__What the task asks__. Records follow. Select each line holding "agent".

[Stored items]
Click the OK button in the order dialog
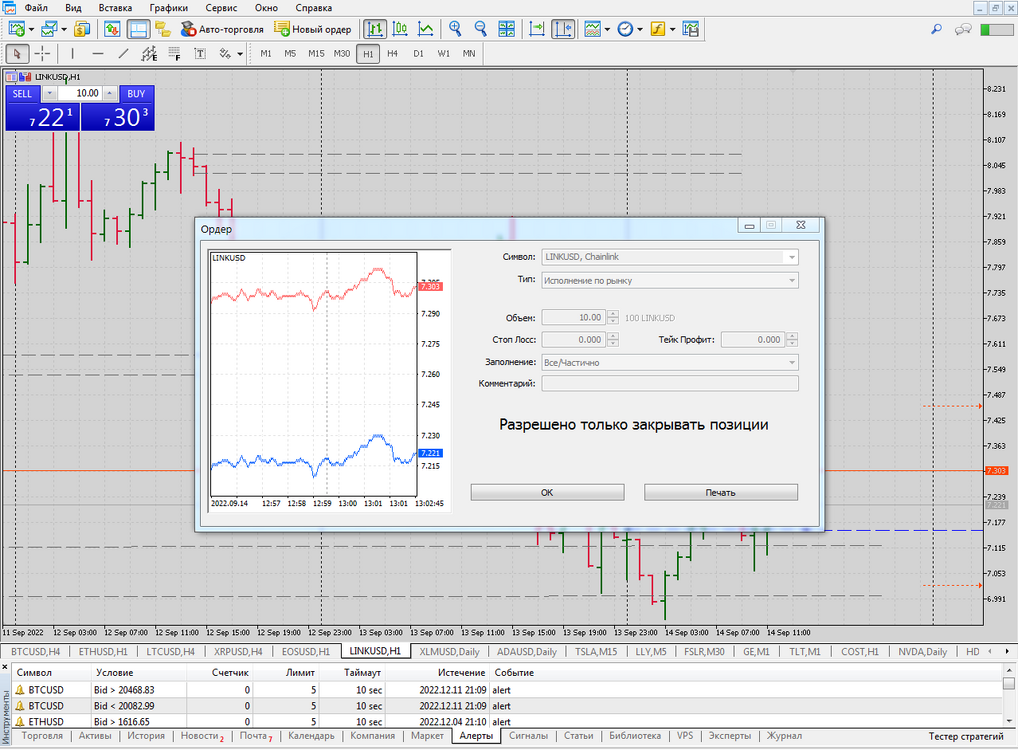The width and height of the screenshot is (1018, 750). (x=547, y=493)
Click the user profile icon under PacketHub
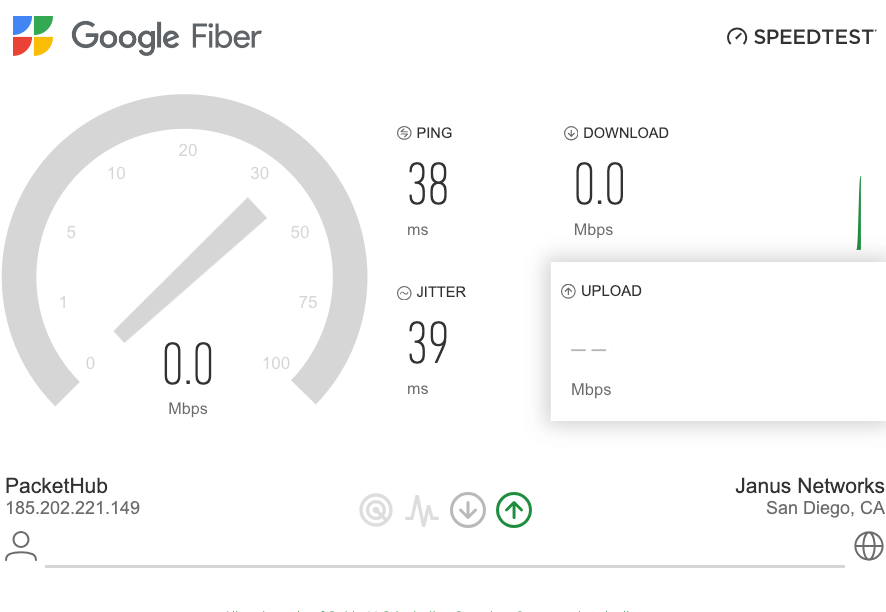This screenshot has height=612, width=886. 21,546
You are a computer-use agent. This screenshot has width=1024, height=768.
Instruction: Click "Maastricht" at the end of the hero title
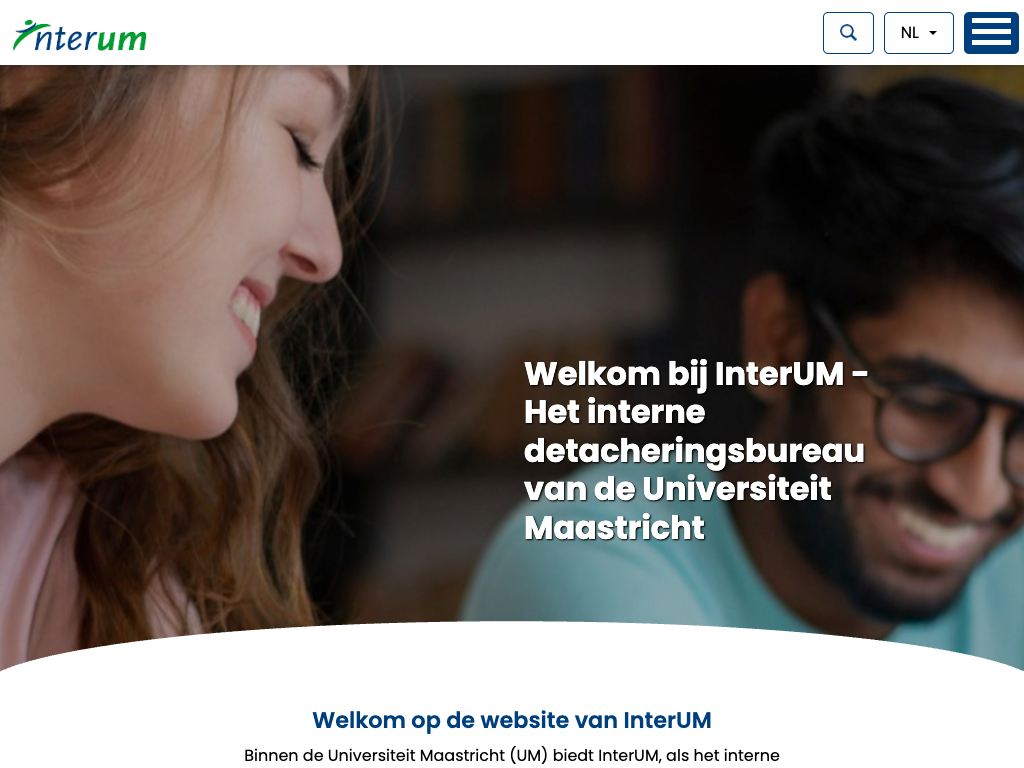pos(614,528)
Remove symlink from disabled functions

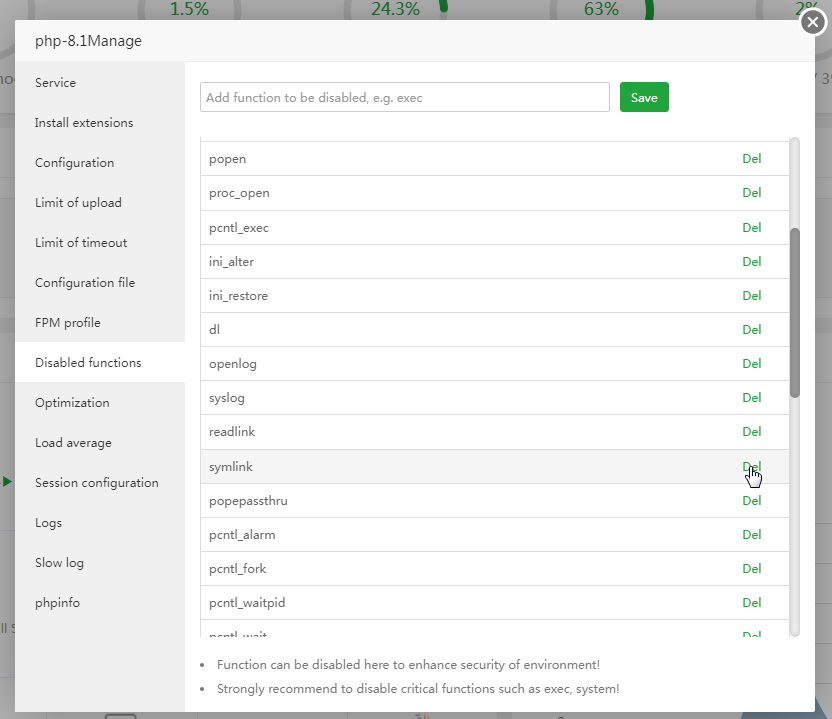click(x=752, y=466)
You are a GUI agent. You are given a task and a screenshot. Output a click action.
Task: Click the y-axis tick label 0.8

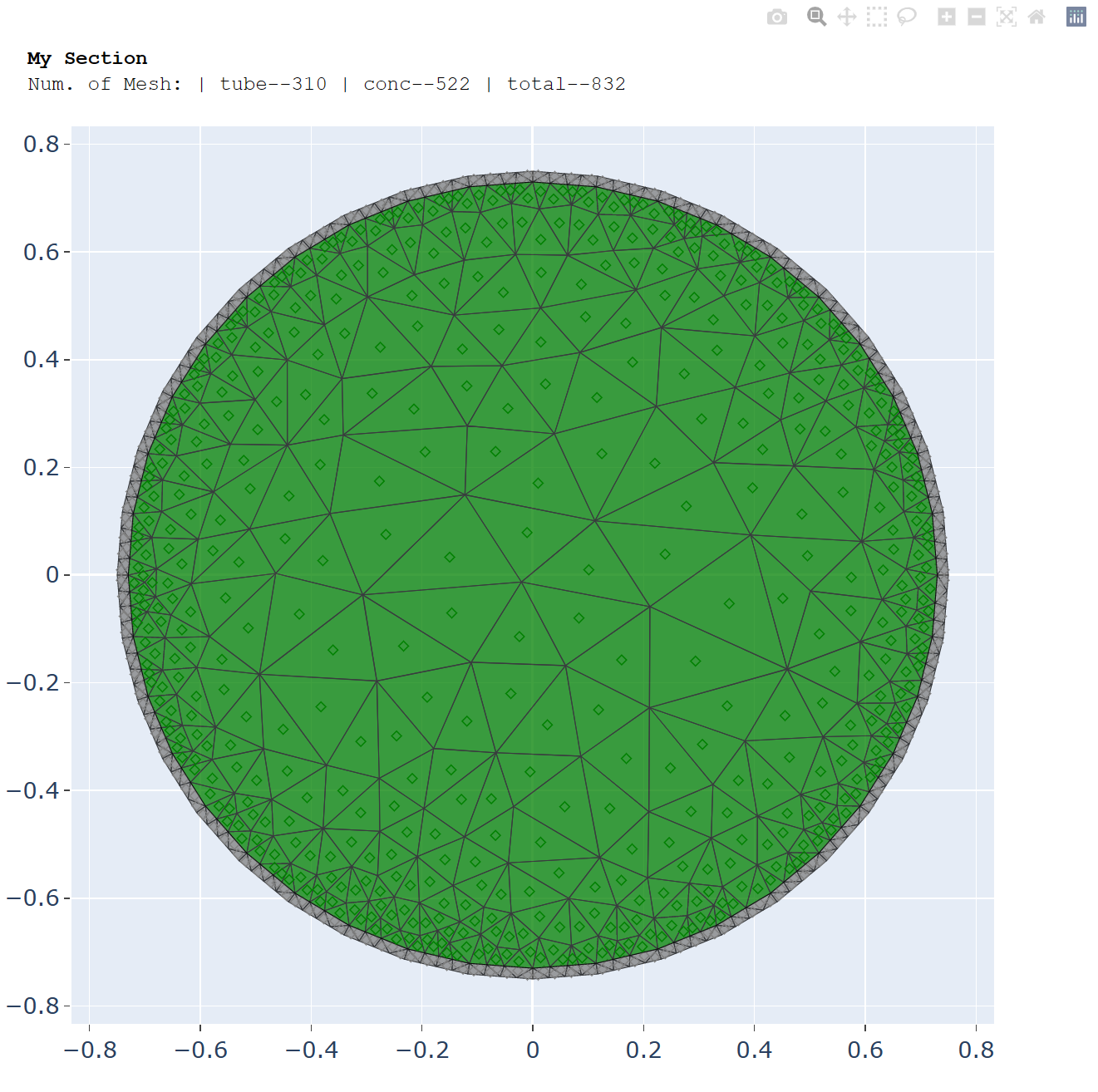click(x=42, y=145)
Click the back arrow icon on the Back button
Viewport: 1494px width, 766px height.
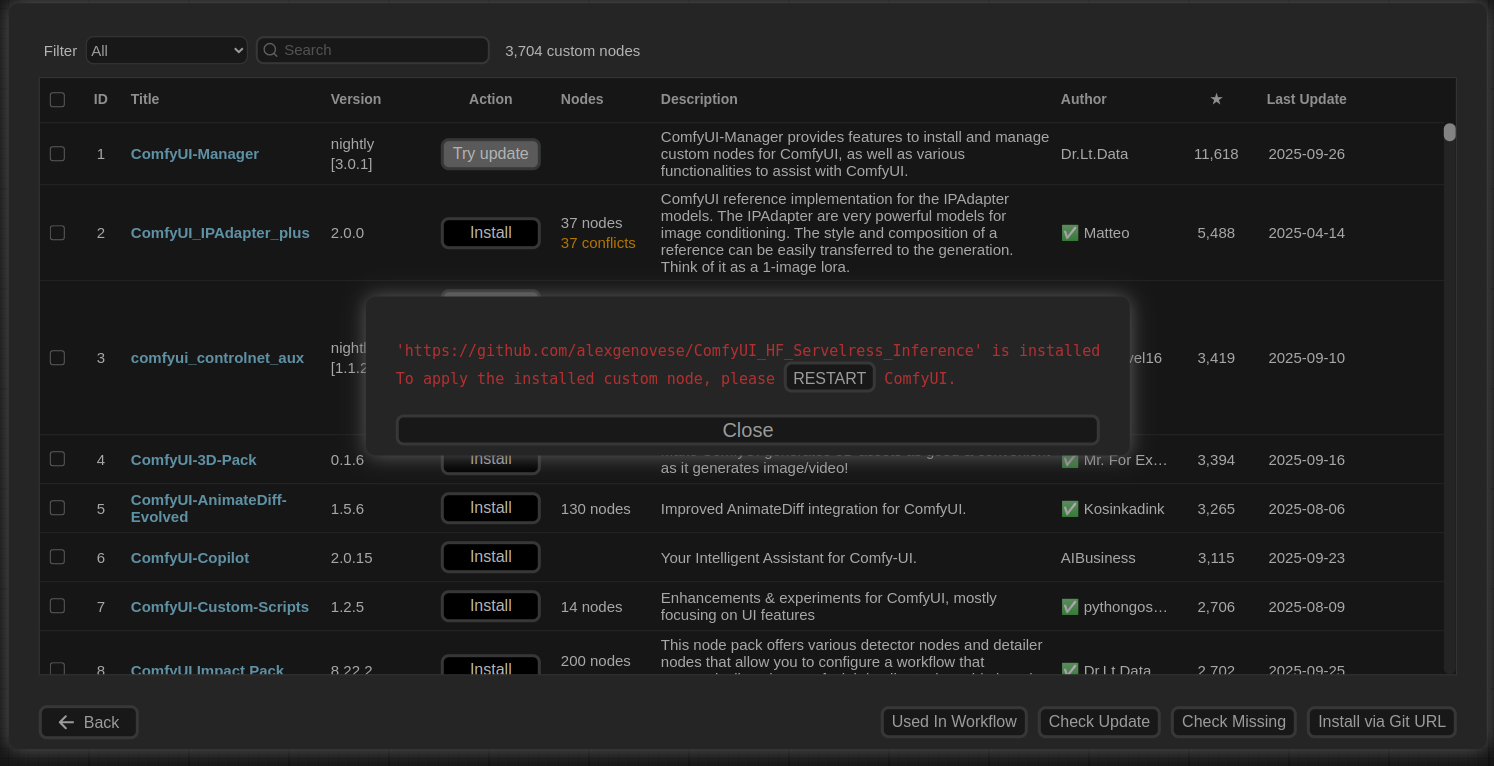click(x=64, y=722)
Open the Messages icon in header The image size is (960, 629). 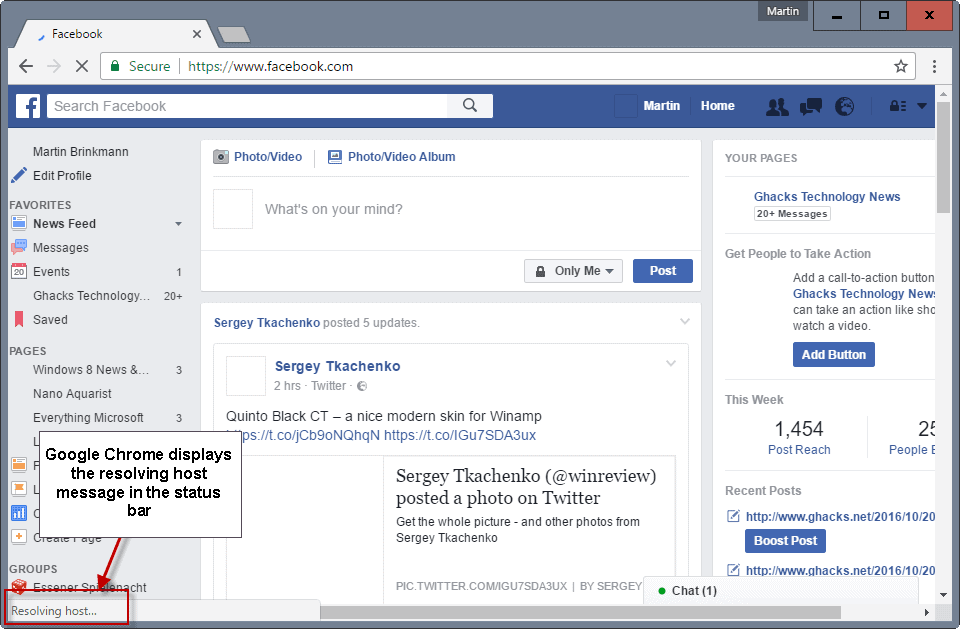[811, 106]
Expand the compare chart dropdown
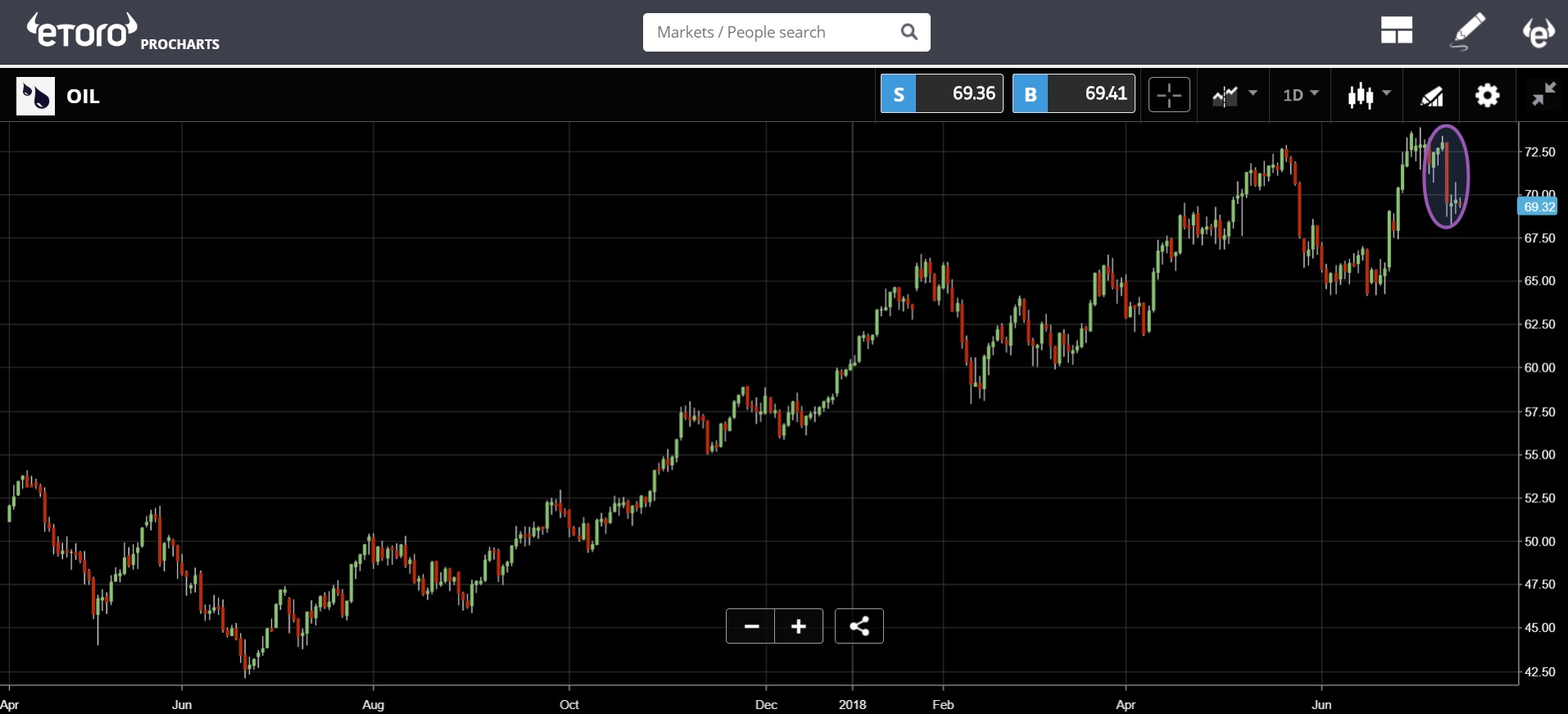 click(x=1234, y=96)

__The completed task__.
You are a computer-use agent. This screenshot has width=1024, height=768.
You are a GUI agent. You are given a task and a screenshot. Output a click action.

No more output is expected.